List every line of the items below that contains the string "what". Matching is case-sensitive.

════════════════

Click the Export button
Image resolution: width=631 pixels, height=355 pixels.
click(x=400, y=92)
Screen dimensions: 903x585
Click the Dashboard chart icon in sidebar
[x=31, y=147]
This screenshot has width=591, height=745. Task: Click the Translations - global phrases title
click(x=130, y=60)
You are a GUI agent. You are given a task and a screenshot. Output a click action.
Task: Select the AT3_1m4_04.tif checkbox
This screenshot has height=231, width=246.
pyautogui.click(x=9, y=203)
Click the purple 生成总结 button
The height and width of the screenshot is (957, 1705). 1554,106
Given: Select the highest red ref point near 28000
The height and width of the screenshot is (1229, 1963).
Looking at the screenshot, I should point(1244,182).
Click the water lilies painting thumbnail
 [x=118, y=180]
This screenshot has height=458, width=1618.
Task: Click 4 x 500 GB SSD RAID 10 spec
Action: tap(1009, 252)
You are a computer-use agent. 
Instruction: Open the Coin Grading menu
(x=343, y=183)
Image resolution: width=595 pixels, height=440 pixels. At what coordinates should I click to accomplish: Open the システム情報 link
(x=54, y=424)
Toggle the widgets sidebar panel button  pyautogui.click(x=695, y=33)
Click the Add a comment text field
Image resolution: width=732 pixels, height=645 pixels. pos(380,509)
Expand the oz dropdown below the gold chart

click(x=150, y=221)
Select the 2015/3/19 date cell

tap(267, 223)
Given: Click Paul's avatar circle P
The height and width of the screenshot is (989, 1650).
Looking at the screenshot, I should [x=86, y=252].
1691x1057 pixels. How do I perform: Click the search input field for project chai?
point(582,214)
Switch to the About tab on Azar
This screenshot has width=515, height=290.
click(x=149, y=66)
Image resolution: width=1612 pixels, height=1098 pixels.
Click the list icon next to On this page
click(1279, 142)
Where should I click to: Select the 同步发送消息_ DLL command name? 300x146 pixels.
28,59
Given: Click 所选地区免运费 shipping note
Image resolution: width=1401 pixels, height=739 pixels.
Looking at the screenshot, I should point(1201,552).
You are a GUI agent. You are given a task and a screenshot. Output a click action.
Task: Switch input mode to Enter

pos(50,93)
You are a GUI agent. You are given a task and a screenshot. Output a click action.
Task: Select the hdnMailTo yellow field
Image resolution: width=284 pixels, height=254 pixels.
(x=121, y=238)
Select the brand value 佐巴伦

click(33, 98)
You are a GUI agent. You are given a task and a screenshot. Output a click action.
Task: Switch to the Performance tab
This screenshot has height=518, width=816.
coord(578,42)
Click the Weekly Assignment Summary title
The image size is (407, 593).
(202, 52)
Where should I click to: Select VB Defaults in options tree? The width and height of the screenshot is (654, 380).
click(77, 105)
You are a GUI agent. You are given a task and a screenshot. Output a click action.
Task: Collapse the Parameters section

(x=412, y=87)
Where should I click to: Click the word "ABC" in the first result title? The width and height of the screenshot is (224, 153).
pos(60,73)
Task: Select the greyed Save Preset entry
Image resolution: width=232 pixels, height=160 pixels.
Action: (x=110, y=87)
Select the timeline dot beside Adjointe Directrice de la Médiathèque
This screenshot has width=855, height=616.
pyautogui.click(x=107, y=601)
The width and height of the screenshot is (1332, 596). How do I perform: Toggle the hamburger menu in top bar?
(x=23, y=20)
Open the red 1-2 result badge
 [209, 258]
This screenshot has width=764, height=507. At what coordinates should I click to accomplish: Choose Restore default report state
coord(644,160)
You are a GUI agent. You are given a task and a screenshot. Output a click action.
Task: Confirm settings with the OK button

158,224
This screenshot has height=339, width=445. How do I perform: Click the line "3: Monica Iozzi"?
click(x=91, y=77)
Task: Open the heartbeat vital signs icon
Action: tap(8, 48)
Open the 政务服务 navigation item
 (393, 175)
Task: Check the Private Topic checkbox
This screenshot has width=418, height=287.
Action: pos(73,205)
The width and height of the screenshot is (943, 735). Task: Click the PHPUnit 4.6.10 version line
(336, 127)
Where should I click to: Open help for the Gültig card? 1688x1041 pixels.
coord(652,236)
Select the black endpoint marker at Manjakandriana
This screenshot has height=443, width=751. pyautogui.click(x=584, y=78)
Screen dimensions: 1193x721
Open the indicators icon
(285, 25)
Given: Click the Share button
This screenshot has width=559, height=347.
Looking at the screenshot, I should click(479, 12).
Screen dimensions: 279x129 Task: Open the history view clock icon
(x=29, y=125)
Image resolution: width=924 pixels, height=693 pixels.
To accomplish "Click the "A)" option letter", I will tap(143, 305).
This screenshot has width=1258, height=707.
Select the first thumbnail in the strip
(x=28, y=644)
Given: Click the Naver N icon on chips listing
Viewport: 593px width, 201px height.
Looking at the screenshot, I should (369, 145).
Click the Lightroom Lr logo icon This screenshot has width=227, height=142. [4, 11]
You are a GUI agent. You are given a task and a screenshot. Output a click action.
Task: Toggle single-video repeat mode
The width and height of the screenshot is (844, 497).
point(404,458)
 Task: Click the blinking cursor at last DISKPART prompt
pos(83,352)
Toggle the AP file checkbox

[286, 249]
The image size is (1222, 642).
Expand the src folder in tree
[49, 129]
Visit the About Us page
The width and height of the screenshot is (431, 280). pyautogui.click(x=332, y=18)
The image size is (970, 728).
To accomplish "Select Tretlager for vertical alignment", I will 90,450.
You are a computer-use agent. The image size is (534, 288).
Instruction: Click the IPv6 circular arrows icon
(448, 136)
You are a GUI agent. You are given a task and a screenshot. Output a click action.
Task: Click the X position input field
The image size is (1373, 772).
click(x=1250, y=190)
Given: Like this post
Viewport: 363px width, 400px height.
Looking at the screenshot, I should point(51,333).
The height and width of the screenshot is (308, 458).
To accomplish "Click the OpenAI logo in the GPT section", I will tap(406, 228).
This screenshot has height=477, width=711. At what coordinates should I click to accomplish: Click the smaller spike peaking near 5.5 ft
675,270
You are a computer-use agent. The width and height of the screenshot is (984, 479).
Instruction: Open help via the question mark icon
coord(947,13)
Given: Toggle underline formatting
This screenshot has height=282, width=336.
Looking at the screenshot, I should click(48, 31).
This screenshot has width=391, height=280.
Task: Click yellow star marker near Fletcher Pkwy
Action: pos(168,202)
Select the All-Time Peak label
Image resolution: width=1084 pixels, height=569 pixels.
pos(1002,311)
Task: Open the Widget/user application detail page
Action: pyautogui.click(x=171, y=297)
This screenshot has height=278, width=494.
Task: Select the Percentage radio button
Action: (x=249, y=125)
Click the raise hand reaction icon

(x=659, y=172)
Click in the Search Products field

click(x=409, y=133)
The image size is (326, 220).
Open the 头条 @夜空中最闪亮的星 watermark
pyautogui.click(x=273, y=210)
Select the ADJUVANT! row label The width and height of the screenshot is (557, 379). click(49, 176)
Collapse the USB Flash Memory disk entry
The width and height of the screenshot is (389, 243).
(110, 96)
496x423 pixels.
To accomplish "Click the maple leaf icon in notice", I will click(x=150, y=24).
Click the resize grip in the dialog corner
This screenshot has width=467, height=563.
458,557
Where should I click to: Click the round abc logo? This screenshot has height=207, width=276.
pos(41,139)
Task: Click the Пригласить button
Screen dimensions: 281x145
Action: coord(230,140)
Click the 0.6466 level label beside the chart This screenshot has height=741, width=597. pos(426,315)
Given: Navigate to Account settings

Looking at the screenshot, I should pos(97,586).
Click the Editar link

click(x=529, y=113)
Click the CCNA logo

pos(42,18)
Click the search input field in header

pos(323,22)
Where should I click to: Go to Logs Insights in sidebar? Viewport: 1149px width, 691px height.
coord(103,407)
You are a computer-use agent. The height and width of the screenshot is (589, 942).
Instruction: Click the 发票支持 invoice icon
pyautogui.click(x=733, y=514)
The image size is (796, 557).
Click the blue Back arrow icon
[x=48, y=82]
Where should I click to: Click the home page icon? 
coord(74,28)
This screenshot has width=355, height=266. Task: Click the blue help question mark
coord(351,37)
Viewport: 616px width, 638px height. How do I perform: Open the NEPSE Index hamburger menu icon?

════════════════

Finished answer:
Image resolution: width=595 pixels, height=440 pixels. At what coordinates should I click to accomplish: Open the システム情報 link
This screenshot has width=764, height=507. At what coordinates should I click to accomplish: Choose Restore default report state
This screenshot has height=477, width=711. At what coordinates should I click to accomplish: Click the smaller spike peaking near 5.5 ft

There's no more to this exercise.